Are Bookazines Cannibalizing the Newsstand?

Bookazines continue to boom in the newsstand. And while many in the industry see this as a good thing—publishers are  after all getting a good price for these special edition magazines—one pundit sees potential devastation in the idea.

“I hate to throw cold water on this party, but [bookazines] could actually be having a negative effect on overall newsstand performance,” writes Baird David in Folio:.  “Perhaps, even more importantly, it now appears that the book-a-zine cover pricing experience may have translated into an over exuberance for increasing the cover price of regular frequency publications.”

Davis cites what he calls seven underlying newsstand “truths” to back up his assertion, starting with the idea that newsstand sales are a zero-sum game.

“There’s a popular belief (or is it a hope?) that sales of new products or sales increases from existing titles are all incremental at the newsstand,” Davis explains.

“But the reality is the mature newsstand market is a zero-sum game – sales increases, both in units and revenue, for one title will result in comparable sales decreases for other titles. This phenomenon is especially acute within category,” he continues.

His second issue with the bookazine phenomenon is the high cover price, often $10-15 for a single copy. This, he argues, is sparking an industry-wide over-exuberance in pricing of regular single issues that in turn will cannibalize categories and even the entire market.

“The problem the last several years, is the sales of major weekly publications are declining at a faster rate than other audited publications. As we’ve shown, the proliferation of book-a-zines may have contributed to this sales decline. Now, there’s the very real prospect of further sales erosion due to the aggressive cover pricing of six major weekly publications,” Davis writes.

Do the numbers support his assertions?
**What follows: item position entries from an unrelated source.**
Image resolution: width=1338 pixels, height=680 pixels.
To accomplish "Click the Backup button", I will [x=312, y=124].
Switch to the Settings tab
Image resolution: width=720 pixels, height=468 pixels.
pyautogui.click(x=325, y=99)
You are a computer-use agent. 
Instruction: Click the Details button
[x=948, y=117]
Admittedly, Davis notes there is “limited sales data that is available supports the cannibalization effect of book-a-zines.”

He gives some interesting stats on the market in general in relation to the top six celebrity titles, but the bookazine tie-in is not readily apparent.
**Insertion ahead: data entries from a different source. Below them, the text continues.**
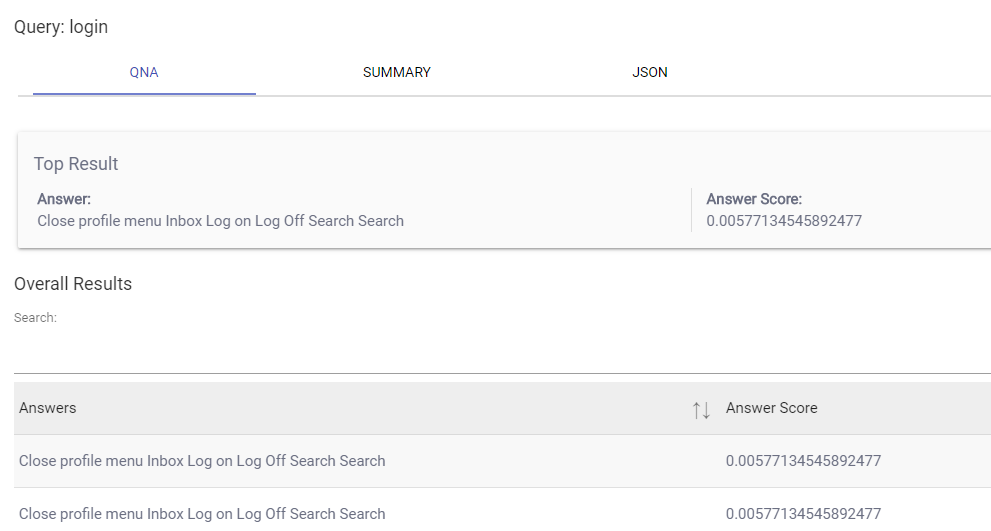Select first table row answer text
This screenshot has height=531, width=991.
pos(202,461)
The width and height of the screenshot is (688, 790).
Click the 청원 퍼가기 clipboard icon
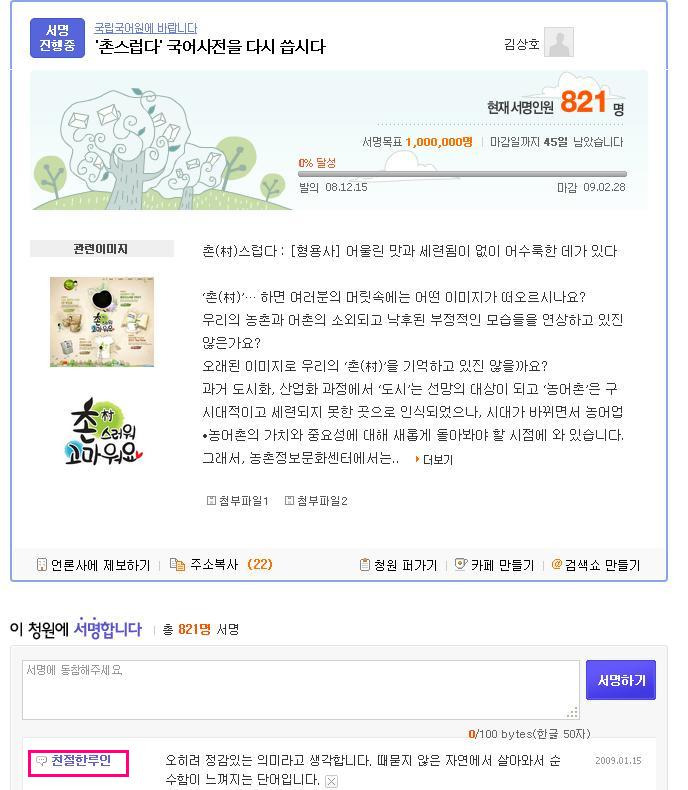pyautogui.click(x=365, y=565)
Davis calls for industry cooperation among the “big boys,” something that many in our industry support to sort out the radically changing newsstand model. Industry cooperation makes sense, but we can’t expect individual publishers to stop doing something they find profitable—i.e. publishing bookazines—just because it may or may not have a bad impact on single copy sales at some vague point in the future.

Meanwhile consumers seem to really like those high priced pieces, so we don’t see them going away any time soon.